→ **Exercise prompt**:
Rewrite the material below with every "Open" changed to "Select" and everything else unchanged. Leave the pictures out.

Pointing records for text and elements
* * *

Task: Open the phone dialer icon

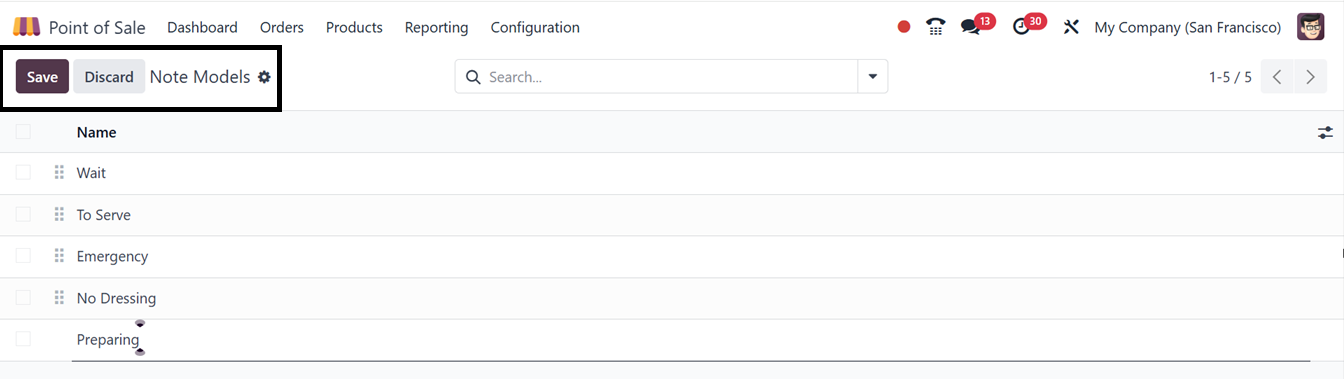Action: (x=936, y=27)
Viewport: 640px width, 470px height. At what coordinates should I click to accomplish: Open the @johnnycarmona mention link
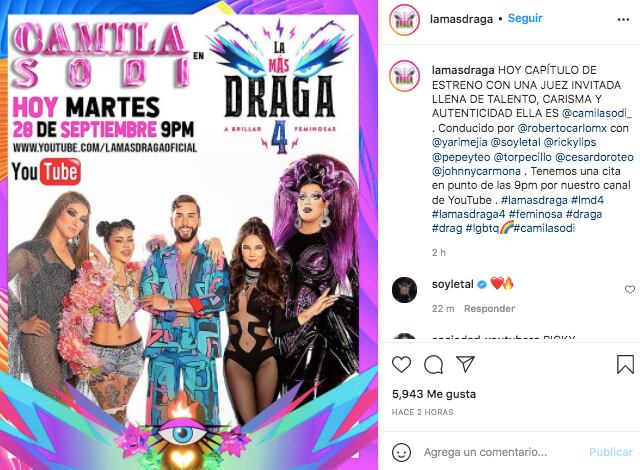pos(476,171)
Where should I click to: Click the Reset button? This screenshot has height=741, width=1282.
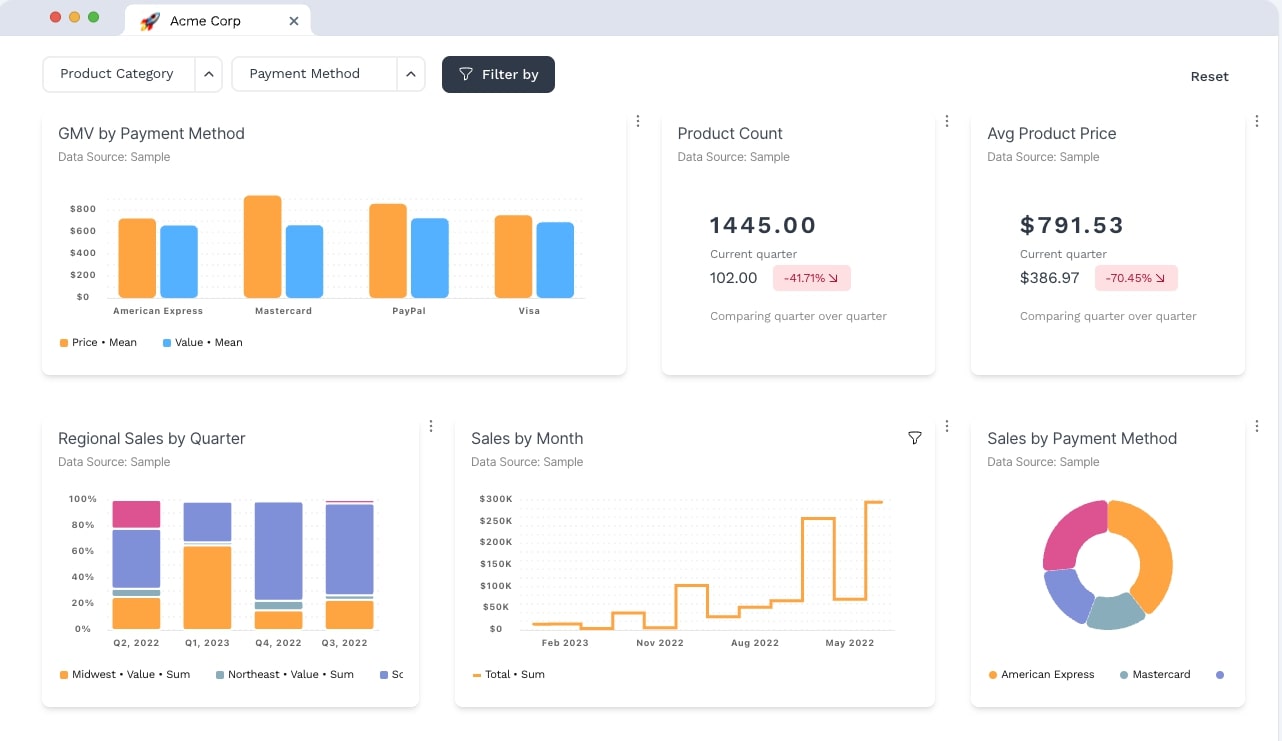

* * *

→ **Solution**:
Task: Select the phone dialer icon

Action: (x=936, y=27)
Viewport: 640px width, 470px height. At what coordinates should I click to accomplish: Select the @johnnycarmona mention link
pos(476,171)
Where should I click to: Click the Reset button? This screenshot has height=741, width=1282.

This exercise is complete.